- **Exercise directions**:
Retype the entries exactly, but skip the pictures.
*** Input ***
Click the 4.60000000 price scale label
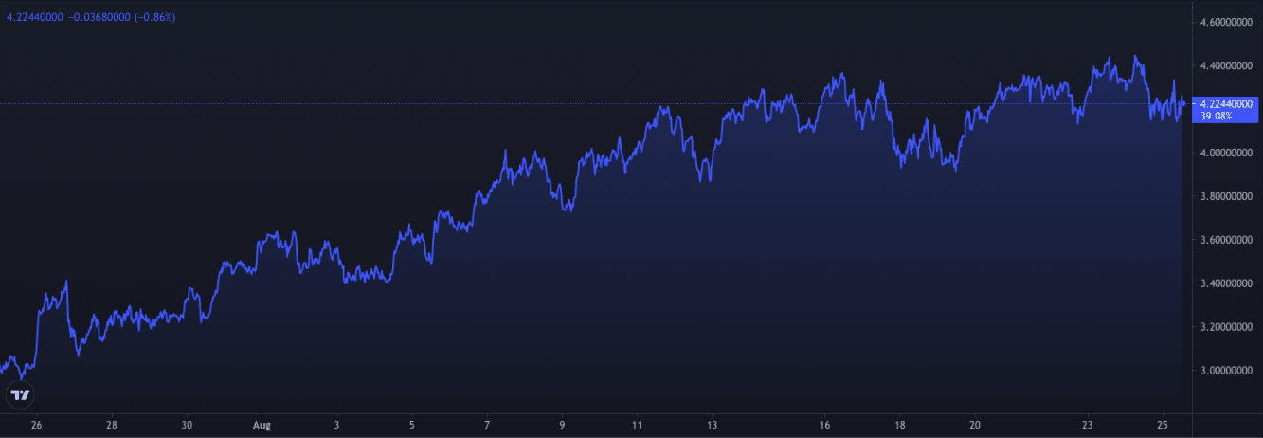 (1227, 22)
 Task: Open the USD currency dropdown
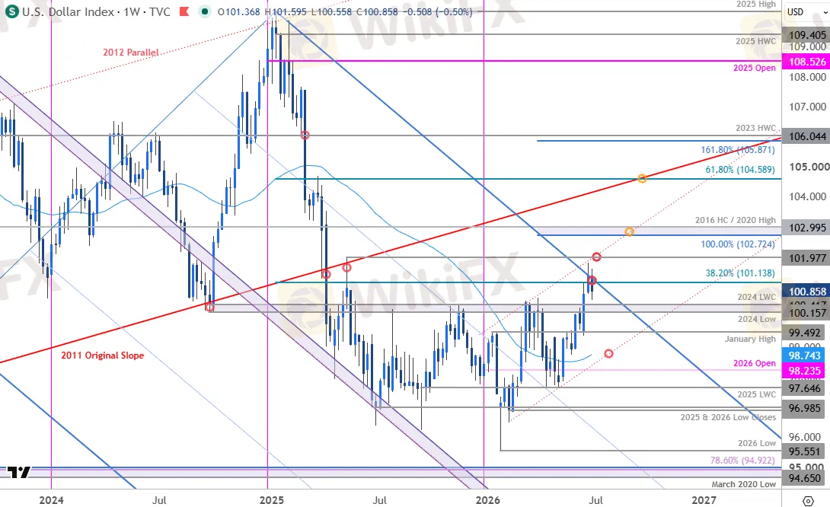806,11
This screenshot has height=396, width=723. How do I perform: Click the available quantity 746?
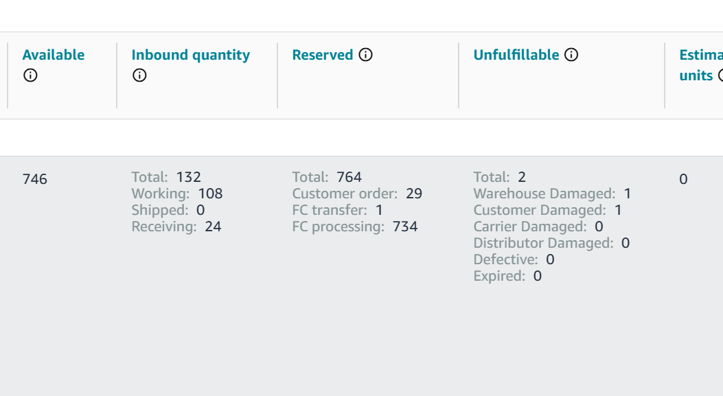34,179
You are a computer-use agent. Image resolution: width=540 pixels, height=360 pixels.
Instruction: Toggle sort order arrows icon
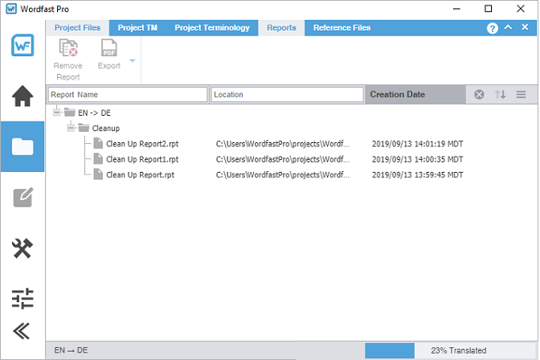tap(501, 95)
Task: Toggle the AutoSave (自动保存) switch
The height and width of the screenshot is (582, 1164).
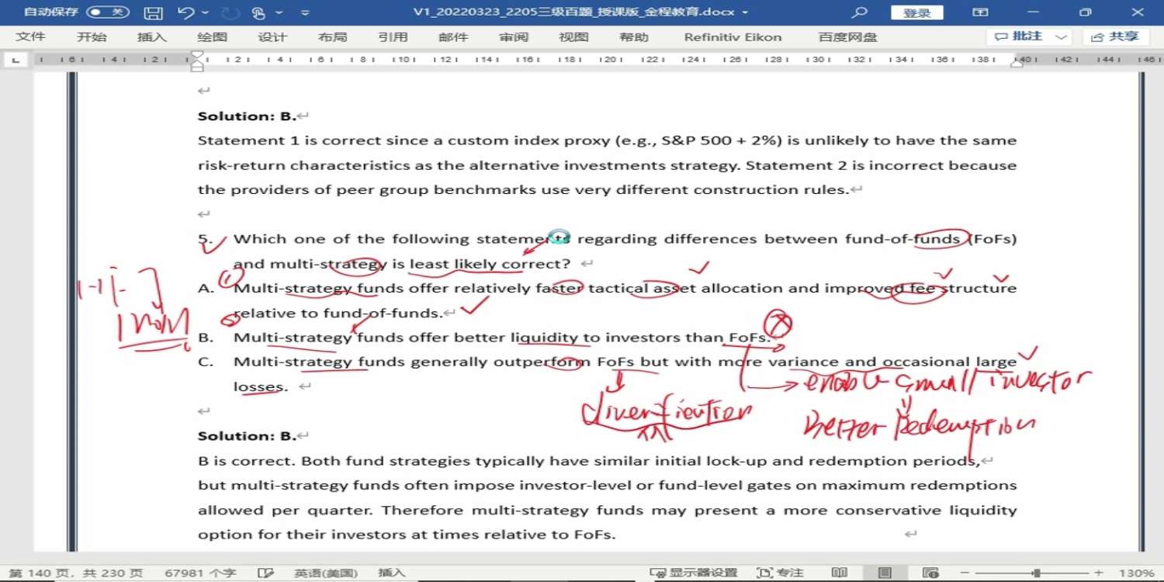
*** End of Input ***
- **Answer for this exercise**:
Click the 4.60000000 price scale label
 (1227, 22)
 Task: Open the USD currency dropdown
806,11
This screenshot has height=396, width=723. How do I perform: Click the available quantity 746?
34,179
You are a computer-use agent. Image resolution: width=540 pixels, height=360 pixels.
Instruction: Toggle sort order arrows icon
tap(501, 95)
Task: Toggle the AutoSave (自动保存) switch
The height and width of the screenshot is (582, 1164).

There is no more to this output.